* [Text passage]
※

At the end of 1916, he volunteered for the Army of the Orient, arrived in Salonika on 14 December and was successively under the command of General Sarrail, then General Guillaumat and finally General Franchet d'Espèrey. He was first appointed to organize and then lead the Hortackoy training instructions center, learning to fly at the Verria Mikros base (Macedonia) with Captain Victor Denain, head of the French Army's aeronautical service on the Eastern Front.
He was appointed to head the 3rd Office headquarter of the Allied Armed Forces of the Orient, with a recommendation from General Franchet d'Espèrey. After the armistice, the Commander-in Chief charged him with accompanying the Ottoman delegation to the Peace Congress in Paris.

※

* [Data shown]
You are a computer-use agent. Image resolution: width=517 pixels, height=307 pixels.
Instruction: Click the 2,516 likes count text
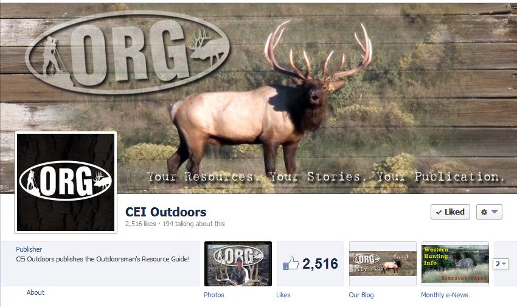(x=141, y=224)
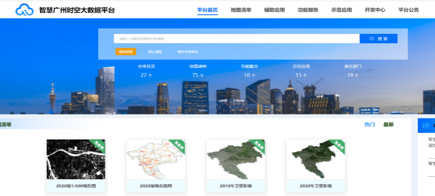
Task: Switch map list to 热门
Action: (370, 125)
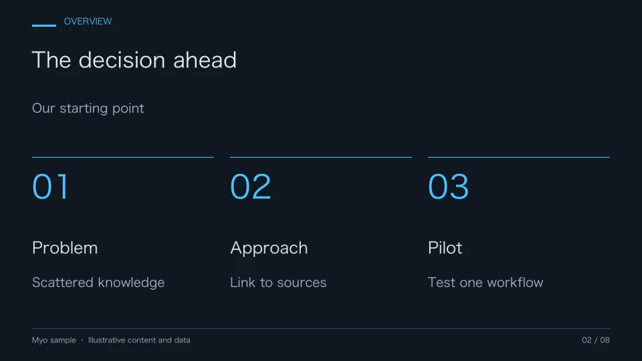Click the 'Our starting point' subtitle

[88, 108]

※

* [Check your understanding]
1) Answer these questions from the text about service in the Army of the Orient, each on its own line:
(a) On what date did he arrive in Salonika?
(b) At which base did he learn to fly?
(c) Which general recommended him to head the 3rd Office headquarter?
2) Write the next part of the text about service in the Army of the Orient, picking up after its final sentence.

* [Task responses]
1)
(a) 14 December (1916)
(b) The Verria Mikros base (Macedonia)
(c) General Franchet d'Espèrey

2)
On September 15, 1918, he was cited to the order of the Army: Captain Bougrain, Gabriel
-“A first-rate officer whose brilliant military qualities continued to assert themselves during the war. Especially during his time in the Orient, has always been for the command a valuable auxiliary officer, executing with as much intelligence as calm bravery many reconnaissances as an Officer on the war front, either on land or in plane, and leading with as much skill as self-sacrifice the training centers of the Allied Armies where he has achieved quite remarkable results both in the French Army and in the Allied Armies.” Franchet d'Espèrey. Croix de Guerre with palm.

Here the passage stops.